Available data:

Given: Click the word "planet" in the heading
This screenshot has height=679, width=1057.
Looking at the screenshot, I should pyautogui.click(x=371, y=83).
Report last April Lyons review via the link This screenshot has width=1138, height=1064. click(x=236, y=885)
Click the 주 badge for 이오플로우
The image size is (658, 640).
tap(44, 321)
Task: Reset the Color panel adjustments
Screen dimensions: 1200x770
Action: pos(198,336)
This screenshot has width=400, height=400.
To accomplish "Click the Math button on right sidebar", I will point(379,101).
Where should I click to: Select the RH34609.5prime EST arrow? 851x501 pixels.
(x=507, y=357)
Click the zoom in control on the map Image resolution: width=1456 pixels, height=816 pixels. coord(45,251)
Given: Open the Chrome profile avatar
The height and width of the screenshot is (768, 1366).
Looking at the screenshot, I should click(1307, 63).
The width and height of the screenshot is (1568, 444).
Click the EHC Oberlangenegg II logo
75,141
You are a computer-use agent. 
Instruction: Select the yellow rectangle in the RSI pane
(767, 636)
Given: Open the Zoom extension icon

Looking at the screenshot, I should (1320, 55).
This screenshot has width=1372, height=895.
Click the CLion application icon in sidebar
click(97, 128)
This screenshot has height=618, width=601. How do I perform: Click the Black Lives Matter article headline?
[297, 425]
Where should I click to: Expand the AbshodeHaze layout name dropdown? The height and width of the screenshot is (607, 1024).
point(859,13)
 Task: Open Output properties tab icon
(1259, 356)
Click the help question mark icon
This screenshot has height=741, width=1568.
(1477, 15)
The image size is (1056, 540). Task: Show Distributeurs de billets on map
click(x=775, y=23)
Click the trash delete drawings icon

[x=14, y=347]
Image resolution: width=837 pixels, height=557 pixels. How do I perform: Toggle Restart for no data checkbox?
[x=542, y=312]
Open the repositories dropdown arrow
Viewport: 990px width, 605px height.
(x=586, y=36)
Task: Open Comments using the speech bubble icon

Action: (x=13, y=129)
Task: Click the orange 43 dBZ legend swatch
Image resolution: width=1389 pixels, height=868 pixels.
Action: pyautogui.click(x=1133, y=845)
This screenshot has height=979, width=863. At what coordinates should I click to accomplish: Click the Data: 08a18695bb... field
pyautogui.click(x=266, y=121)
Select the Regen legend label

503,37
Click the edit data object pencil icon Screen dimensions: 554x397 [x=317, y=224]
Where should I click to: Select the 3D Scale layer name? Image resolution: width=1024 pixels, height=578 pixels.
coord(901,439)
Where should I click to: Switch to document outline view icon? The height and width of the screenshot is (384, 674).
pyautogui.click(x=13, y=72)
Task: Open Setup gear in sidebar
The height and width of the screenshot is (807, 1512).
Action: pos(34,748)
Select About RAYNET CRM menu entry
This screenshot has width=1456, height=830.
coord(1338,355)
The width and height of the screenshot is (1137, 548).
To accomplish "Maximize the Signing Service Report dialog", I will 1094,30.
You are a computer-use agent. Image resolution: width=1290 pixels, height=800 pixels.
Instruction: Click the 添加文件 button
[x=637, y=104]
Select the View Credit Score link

The task: Rewrite all of the rows above as a Markdown table with two columns, Row and Line, giving each line a number and leaving out blank lines.

Exercise result:
| Row | Line |
|---|---|
| 1 | Given: Click the word "planet" in the heading |
| 2 | This screenshot has height=679, width=1057. |
| 3 | Looking at the screenshot, I should pyautogui.click(x=371, y=83). |
| 4 | Report last April Lyons review via the link This screenshot has width=1138, height=1064. click(x=236, y=885) |
| 5 | Click the 주 badge for 이오플로우 |
| 6 | The image size is (658, 640). |
| 7 | tap(44, 321) |
| 8 | Task: Reset the Color panel adjustments |
| 9 | Screen dimensions: 1200x770 |
| 10 | Action: pos(198,336) |
| 11 | This screenshot has width=400, height=400. |
| 12 | To accomplish "Click the Math button on right sidebar", I will point(379,101). |
| 13 | Where should I click to: Select the RH34609.5prime EST arrow? 851x501 pixels. |
| 14 | (x=507, y=357) |
| 15 | Click the zoom in control on the map Image resolution: width=1456 pixels, height=816 pixels. coord(45,251) |
| 16 | Given: Open the Chrome profile avatar |
| 17 | The height and width of the screenshot is (768, 1366). |
| 18 | Looking at the screenshot, I should click(1307, 63). |
| 19 | The width and height of the screenshot is (1568, 444). |
| 20 | Click the EHC Oberlangenegg II logo |
| 21 | 75,141 |
| 22 | You are a computer-use agent.  |
| 23 | Instruction: Select the yellow rectangle in the RSI pane |
| 24 | (767, 636) |
| 25 | Given: Open the Zoom extension icon |
| 26 | Looking at the screenshot, I should (1320, 55). |
| 27 | This screenshot has width=1372, height=895. |
| 28 | Click the CLion application icon in sidebar |
| 29 | click(97, 128) |
| 30 | This screenshot has height=618, width=601. How do I perform: Click the Black Lives Matter article headline? |
| 31 | [297, 425] |
| 32 | Where should I click to: Expand the AbshodeHaze layout name dropdown? The height and width of the screenshot is (607, 1024). |
| 33 | point(859,13) |
| 34 |  Task: Open Output properties tab icon |
| 35 | (1259, 356) |
| 36 | Click the help question mark icon |
| 37 | This screenshot has height=741, width=1568. |
| 38 | (1477, 15) |
| 39 | The image size is (1056, 540). Task: Show Distributeurs de billets on map |
| 40 | click(x=775, y=23) |
| 41 | Click the trash delete drawings icon |
| 42 | [x=14, y=347] |
| 43 | Image resolution: width=837 pixels, height=557 pixels. How do I perform: Toggle Restart for no data checkbox? |
| 44 | [x=542, y=312] |
| 45 | Open the repositories dropdown arrow |
| 46 | Viewport: 990px width, 605px height. |
| 47 | (x=586, y=36) |
| 48 | Task: Open Comments using the speech bubble icon |
| 49 | Action: (x=13, y=129) |
| 50 | Task: Click the orange 43 dBZ legend swatch |
| 51 | Image resolution: width=1389 pixels, height=868 pixels. |
| 52 | Action: pyautogui.click(x=1133, y=845) |
| 53 | This screenshot has height=979, width=863. At what coordinates should I click to accomplish: Click the Data: 08a18695bb... field |
| 54 | pyautogui.click(x=266, y=121) |
| 55 | Select the Regen legend label |
| 56 | 503,37 |
| 57 | Click the edit data object pencil icon Screen dimensions: 554x397 [x=317, y=224] |
| 58 | Where should I click to: Select the 3D Scale layer name? Image resolution: width=1024 pixels, height=578 pixels. |
| 59 | coord(901,439) |
| 60 | Where should I click to: Switch to document outline view icon? The height and width of the screenshot is (384, 674). |
| 61 | pyautogui.click(x=13, y=72) |
| 62 | Task: Open Setup gear in sidebar |
| 63 | The height and width of the screenshot is (807, 1512). |
| 64 | Action: pos(34,748) |
| 65 | Select About RAYNET CRM menu entry |
| 66 | This screenshot has width=1456, height=830. |
| 67 | coord(1338,355) |
| 68 | The width and height of the screenshot is (1137, 548). |
| 69 | To accomplish "Maximize the Signing Service Report dialog", I will 1094,30. |
| 70 | You are a computer-use agent. Image resolution: width=1290 pixels, height=800 pixels. |
| 71 | Instruction: Click the 添加文件 button |
| 72 | [x=637, y=104] |
| 73 | Select the View Credit Score link |